My natural light-filled living room, complete with flat screen TV, wireless internet and artsy lamps
Full kitchen with a washing machine, something I had not used in the previous 7 months
The most comfortable bunk bed
It rained through my first afternoon in Lisbon and the bed’s gravitational pull became even stronger. I slept for 4 hours. It was the best kind of sleep. Twilight consciousness, strange and wonderful dreams, and a temperature to comforter ratio that made me feel like I was back in the womb.
When I woke up, I wandered up a steep street and admired the view from one of alfama’s many lookouts before buying some groceries. Back at the apartment, I took my time making pasta and a “tomato sauce” while doing some laundry and listening to Mahmoud Ahmed croon on my laptop. After one day, the apartment felt like my home.
If you are curious, this is the listing for the apartment on Roomorama. Helena and Ana, the proprietors, are incredibly kind and helpful and at $44/night, the place is cheaper than most hotels. Price aside, in terms of amenities, space and comfort, the apartment is the clear winner.
Finding the apartment on the Roomorama website took me about 5 minutes. The website has the kind of minimalist web 2.0 design that is easy on my ADD. I typed Lisbon, Portugal along with my dates and then filtered results to just the Alfama district, the oldest neighborhood of Lisbon and where I wanted to stay. I found Helena and Ana’s apartment, filed a booking request, and by the next day they got back to me and everything was good to go. I don’t like to do too much planning in advance, but when I do, I prefer to it to be as quick and easy as this.

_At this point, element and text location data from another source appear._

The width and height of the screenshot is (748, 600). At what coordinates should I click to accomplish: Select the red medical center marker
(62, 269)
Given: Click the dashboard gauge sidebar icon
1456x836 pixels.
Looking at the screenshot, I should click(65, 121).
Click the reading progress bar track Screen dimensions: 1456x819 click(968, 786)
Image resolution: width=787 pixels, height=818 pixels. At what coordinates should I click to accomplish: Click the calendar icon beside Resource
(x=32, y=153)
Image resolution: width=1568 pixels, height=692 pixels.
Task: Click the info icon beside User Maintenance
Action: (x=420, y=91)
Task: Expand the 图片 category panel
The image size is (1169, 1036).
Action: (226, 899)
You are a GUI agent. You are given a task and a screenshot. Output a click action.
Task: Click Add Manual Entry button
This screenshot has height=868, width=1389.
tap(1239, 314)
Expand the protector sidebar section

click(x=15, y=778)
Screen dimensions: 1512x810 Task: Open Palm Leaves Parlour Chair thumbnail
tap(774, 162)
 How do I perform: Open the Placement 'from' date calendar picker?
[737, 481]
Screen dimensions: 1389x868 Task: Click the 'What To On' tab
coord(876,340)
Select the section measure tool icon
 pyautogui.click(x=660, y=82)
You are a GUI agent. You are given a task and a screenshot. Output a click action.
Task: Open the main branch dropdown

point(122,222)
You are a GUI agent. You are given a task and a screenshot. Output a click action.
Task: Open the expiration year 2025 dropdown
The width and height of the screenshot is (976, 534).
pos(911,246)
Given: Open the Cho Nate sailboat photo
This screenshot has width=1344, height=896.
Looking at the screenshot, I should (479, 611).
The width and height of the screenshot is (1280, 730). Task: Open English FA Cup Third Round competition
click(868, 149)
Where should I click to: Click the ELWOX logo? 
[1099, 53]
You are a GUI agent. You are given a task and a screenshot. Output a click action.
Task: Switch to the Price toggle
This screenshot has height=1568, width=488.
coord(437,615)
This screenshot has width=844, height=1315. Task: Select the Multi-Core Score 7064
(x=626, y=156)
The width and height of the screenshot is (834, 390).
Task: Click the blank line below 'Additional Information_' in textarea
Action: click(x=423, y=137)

After two days of wandering, sitting on benches in plazas and parks and dodging pigeons (these birds may have the worst spatial awareness of any animal on earth), I started doing what I typically do in an unfamiliar place: find people and places I like and visit them over and over.
I spent a lot of time in Restaurant São Cristóvão, a tiny spot run by a family from Cape Verde. Maria, the owner, became something of a mother to me and there was always an interesting crowd hanging out.
After a night that started with cherry brandy (thanks for the rec, Cheri Lucas!!) and ended with tequila on the rocks, I went to the restaurant with a hangover that had me walking sideways. Maria sized me up, brought me a cold beer and told me that I would be having mozongue, a spicy fish stew from Angola. Thanks, Mom.
A whiff of the fragrant stew, and I already started to feel better. Hunks of white fish, sweet potato and manioc served in a bowl which had a pool of fiery piri piri sauce waiting for it at the bottom. Don’t get me wrong, this dish, served with a beer after a night of heavy drinking, gave me some of the worst heartburn I have ever experienced. But I have no regrets. That shit was delicious.
In Lisbon, I found my spots, but I also maintained a healthy regiment of aimless wandering, stumbling upon cafes and small tucked away plazas of black and white checkered tiles, staying anti-social and anonymous but every now and then having funny interactions in multiple languages.
I taught an old Portuguese lady how to draw a camel in a park that was engulfed in purple flowers. I found the Montmartre of Lisbon (in terms of hangouts for West African expats) at Rossio station and continued my informal on-the-fly Fula classes. I met some cool designers after my friends who are making a documentary on camel milk led me to a collaborative weekly meeting for Lisbon-based creatives.
So now I want to, need to, go back to Lisbon. I think another TAP Portugal flight out of Bamako is in my future.
A big thanks to everyone that commented here and on the facebook page with suggestions and recommendations. My visit would not have been the same without them!
Summer travel plans to come along with updates on the Abidjan biz and a few other projects in the works for later this year. For the short-term, I will be spending some time in the states visiting friends and family. I will be on the road again in July.